Everyone bonds during feeding times
Bali Rose is growing. She’s being nourished. It’s so funny because any time someone comes over to the house we go, ‘You have to feed her. You have to feed her.’
It’s such a powerful connecting moment with her when you’re feeding her, because she just looks at you and she knows that she’s safe. She’s being nourished and she’s drinking an organic formula that tastes good to her and she loves it. The most amazing thing, for us, we’ve noticed she doesn’t spit up! I don’t know what it is, she loves it and doesn’t want to waste a drop of Bobbie. It all goes down!
Baby’s first West Hollywood Pride celebration
I see us having just a small amount of people here at the house this year and celebrating who we are as a family and celebrating everyone else who comes to our house and their individuality, and just Pride in general. I think it’s going to be more tame, a little bit more pulled back from the typical West Hollywood Pride celebration.
Before she was even born, I got this heather gray tracksuit with rainbow stripes down the arm, and I was like ‘This is her Pride brunch jumpsuit’.
What Pride means to me as a new dad
I’m proud that I stuck with all the hurdles we went through over the last six and a half years, because there was nothing more special than holding Bali Rose 10 minutes after she was born and watching Brad feed her her first bottle. There was something so magical about that, this little human being and her first breaths of life and then feeding her a bottle and now watching her grow over the past three months. I’m just so proud to be her Dad.

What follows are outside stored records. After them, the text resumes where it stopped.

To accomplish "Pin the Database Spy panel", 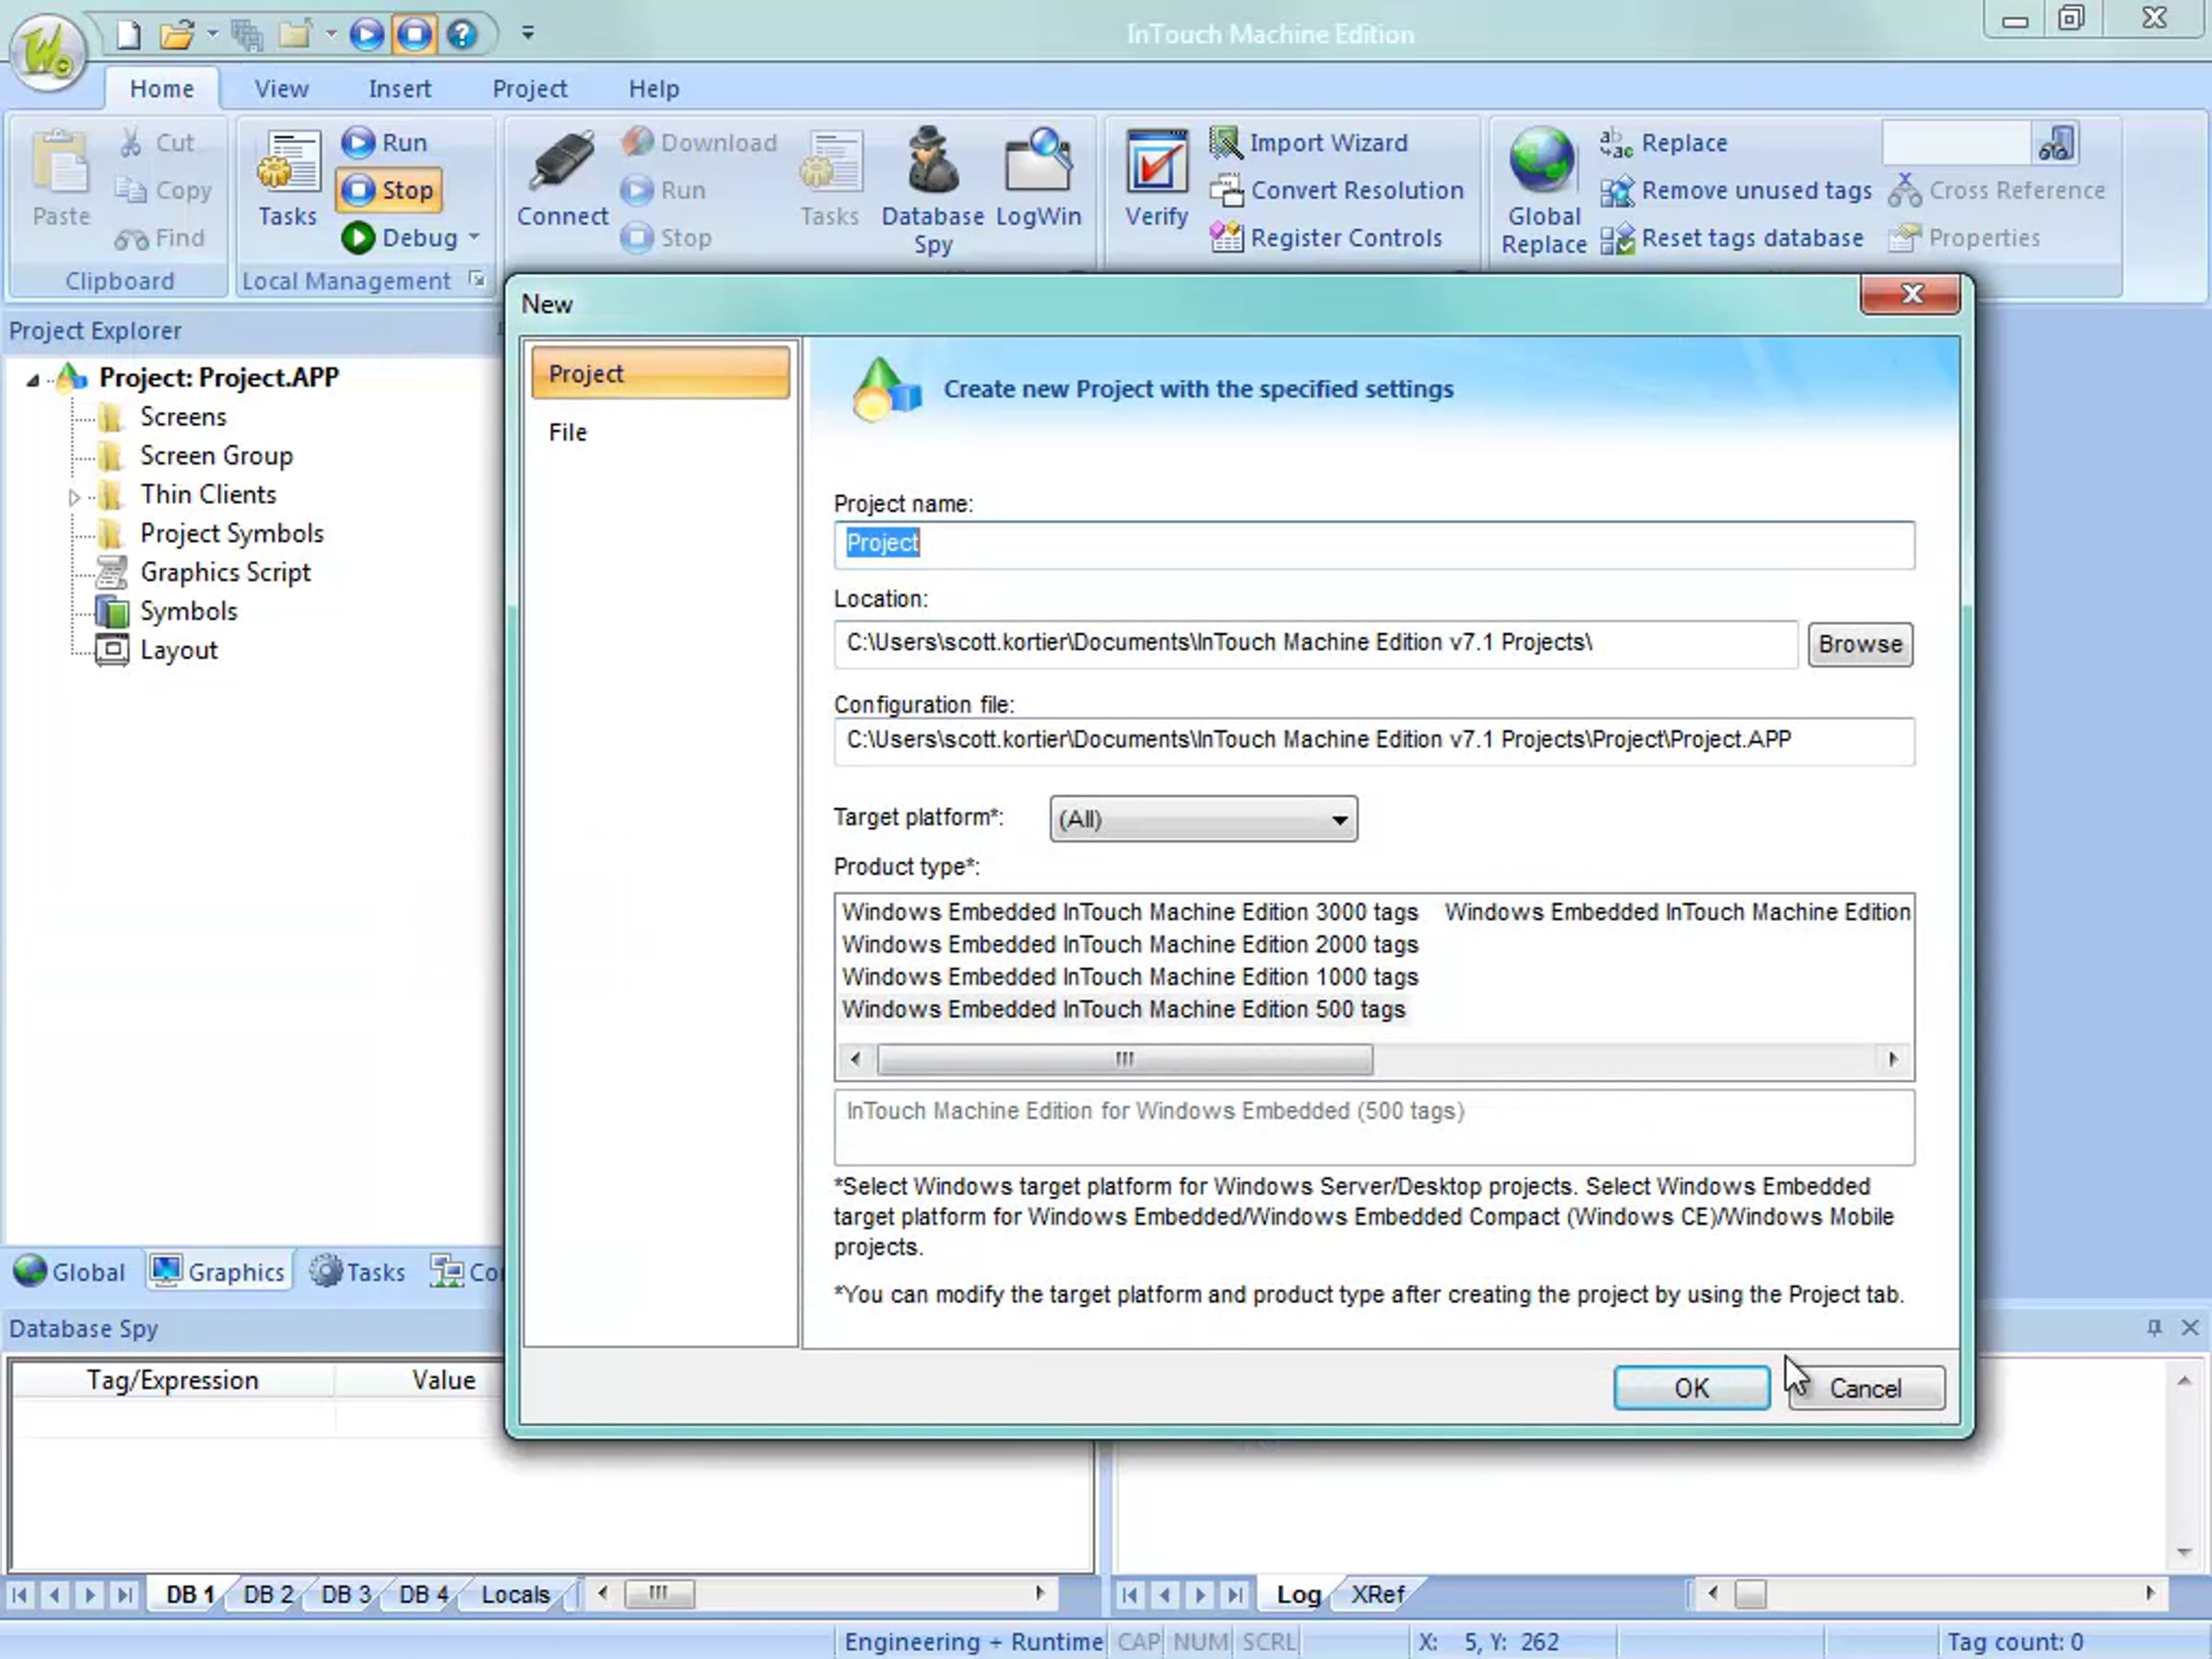I will (x=2153, y=1327).
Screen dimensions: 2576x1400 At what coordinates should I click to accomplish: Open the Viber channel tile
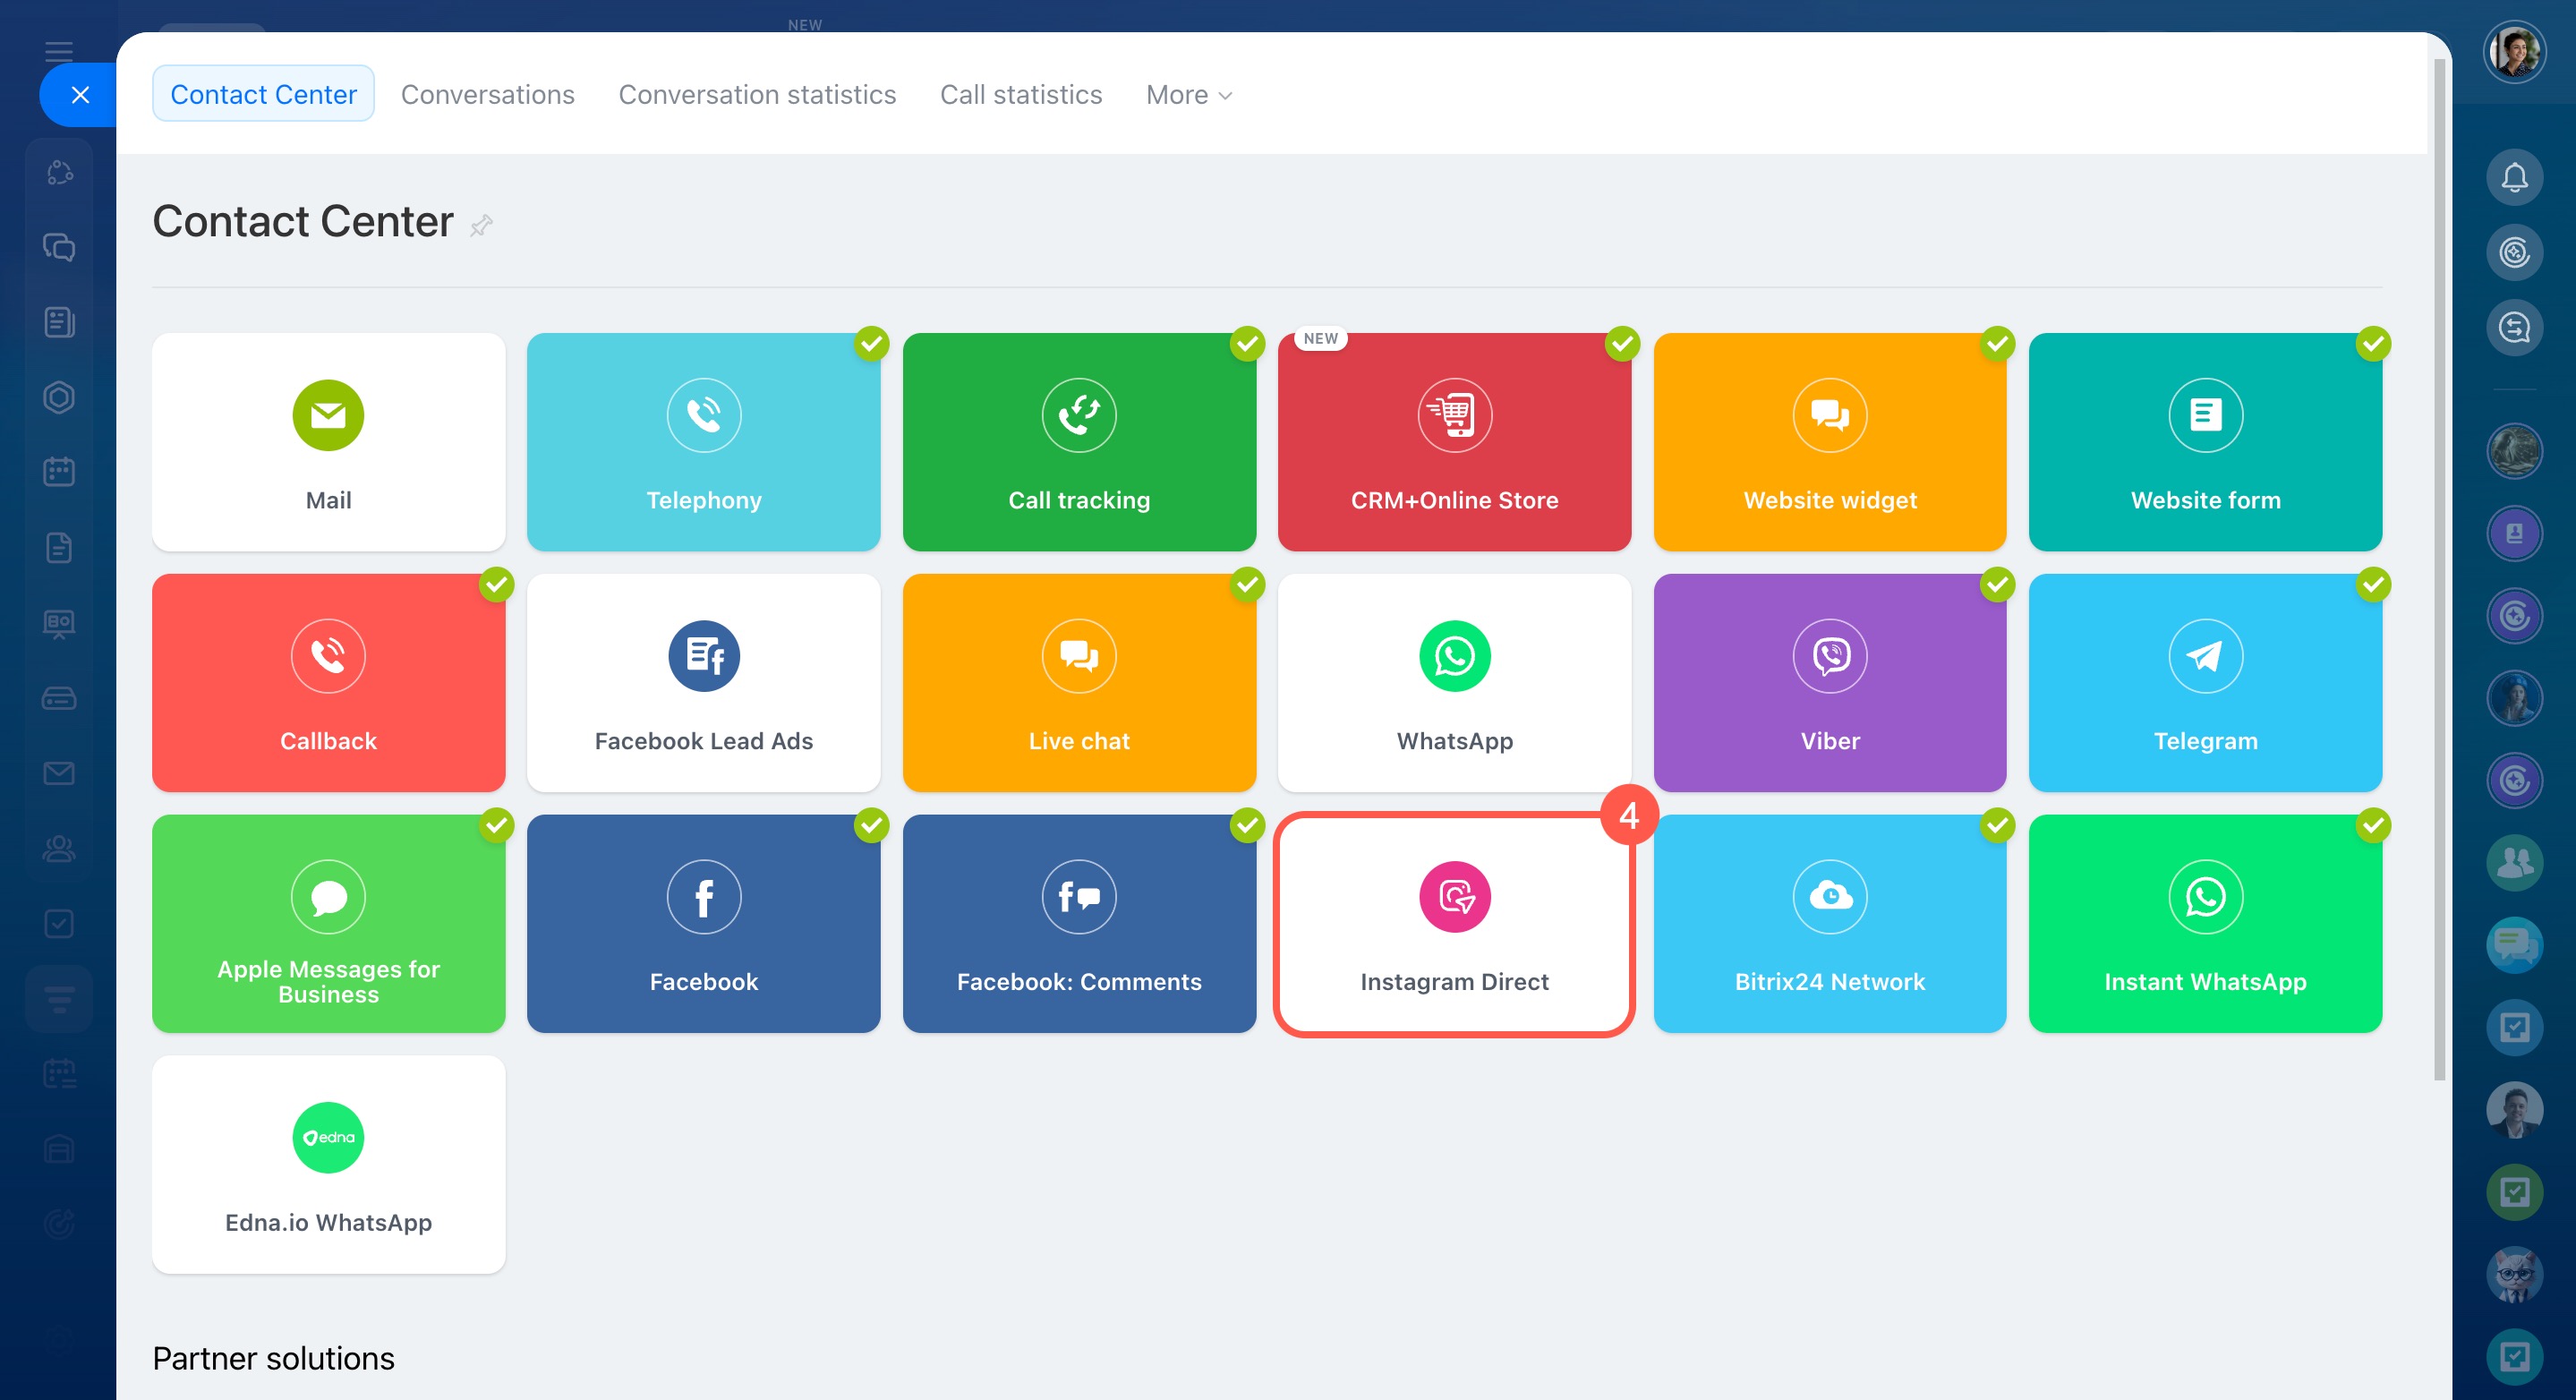tap(1829, 682)
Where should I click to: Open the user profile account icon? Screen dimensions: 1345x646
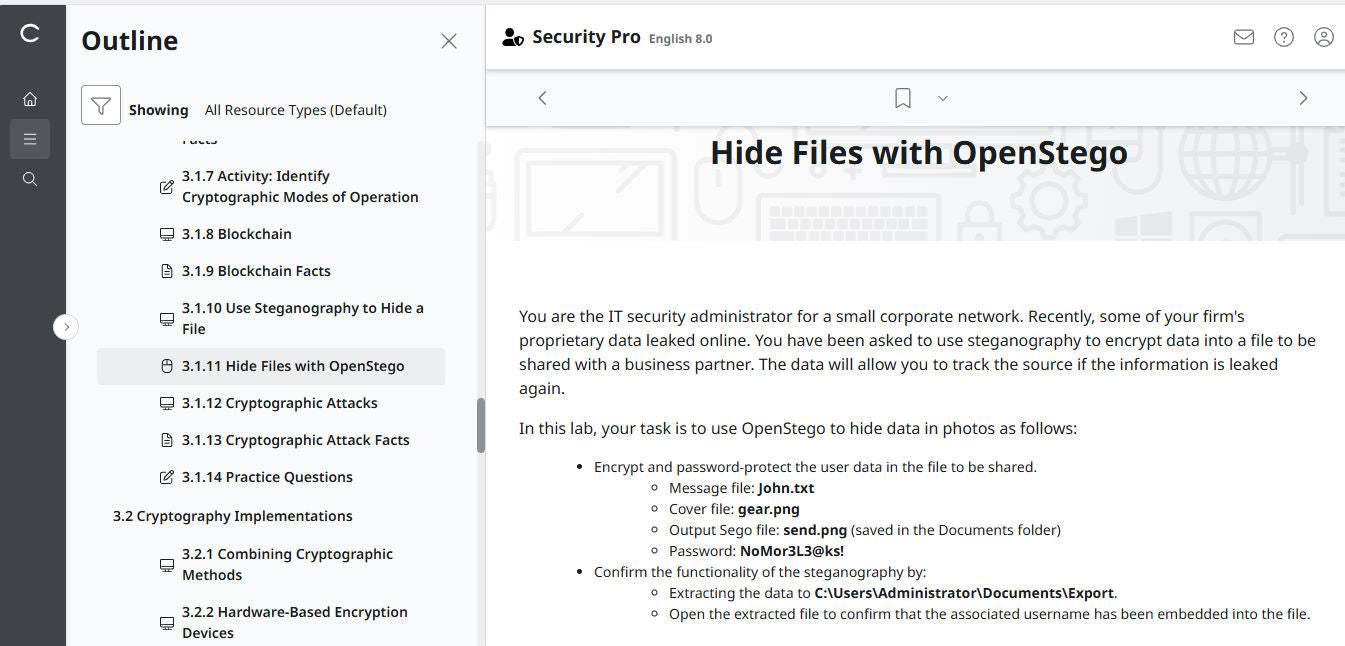1323,37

Embedded within the Bobbie DNA is the notion of inclusivity. Our formula allows parents and caregivers to confidently feed and bond with their babies — free of judgment and worry. During Pride month, the tenet of inclusivity feels all the more relevant. This was a great opportunity to share the stories of same-sex couples who have successfully started their biological families and have turned to Bobbie on their feeding journey. We share the story of Trans Dad, Trystan Reese, gay father, David Reed, and others we truly admire.